It’s worth seeing Blak Cabaret to hang outside in the Malthouse forecourt, and it’s impossible not to love Kahmahi Djordon King in a frock.
Conceived by Jason Yamiru, Blak Cabaret is part loud, brash and sequins, and part heart, land and song. The combination of songs that hurt to hear and satire (written by Nikkiah Lui) that can hurt to watch is what makes cabaret a form than can change views of the world.
Black queen, Queen Constantina Bush (frocked up magnificently by Chloe Greaves) arrives in white Australia and declares it terra nullius. With assistant Nikki Ashby, making hip hop hipper, and keeping her out of line, Queen Constantina dismisses disgusting white culture, fake apologises and insists that the audience prove that they are white. We’re drinking fizz at the opening night of an Indigenous cabaret in Melbourne’s inner city: oh yeah, we’re white.
It’s funny and lots of fun, but it’s satire that grabs the obvious and doesn’t have that biting reflection of something like the “take a selfie with a black kid” in 2015’s Hipbone Sticking Out. It’s satirising those silly white people who don’t get it, rather than us who drink at Indigenous cabaret shows and claim to understand.

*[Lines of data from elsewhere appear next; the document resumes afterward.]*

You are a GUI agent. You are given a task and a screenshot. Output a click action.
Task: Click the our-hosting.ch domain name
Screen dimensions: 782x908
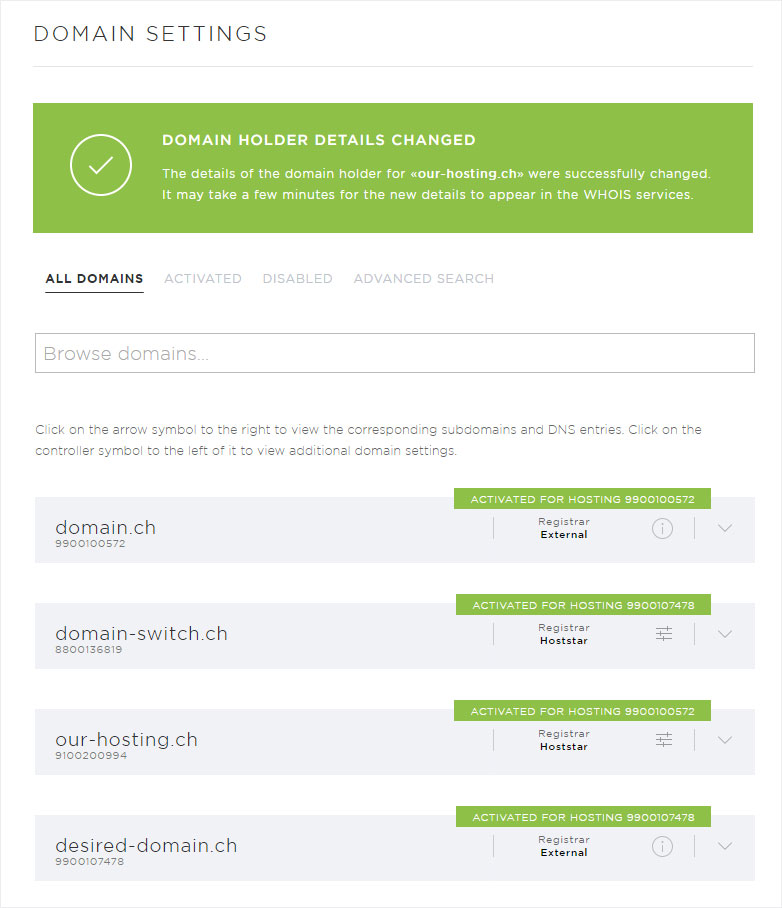click(126, 739)
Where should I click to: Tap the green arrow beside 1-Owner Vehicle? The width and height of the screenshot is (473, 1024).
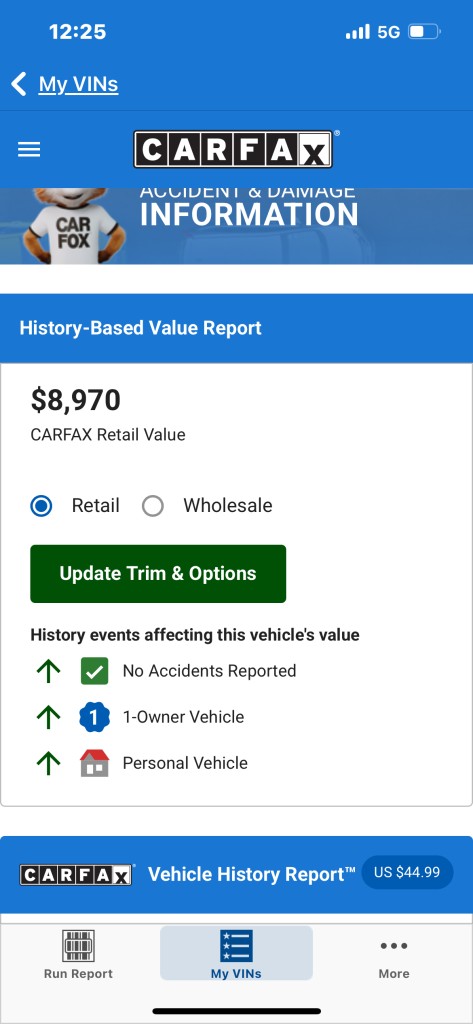click(49, 717)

The heart comes in with Deline Briscoe, Emma Donavan, Kutcha Edwards and Bart Willoughby playing and singing. Willoughby formed No Fixed Address (Australia’s first Indigenous rock band) in 1978 and has been playing and performing all over the world, and teaching and mentoring, ever since. He’s one of those performers who you’ve probably seen (he been in things like Wim Wender’s film Until the End of the World) but don’t know his name. I’ve been looking at his website; I had no idea he’d done so much. Look him up. He’s pretty amazing.
Luckily the stormed out night has passed and the weather is looking good for the rest of week. Blak Cabaret is a lovely start to the Malthouse’s year and let’s hope for a tear of more experiments, diverse voices and risks.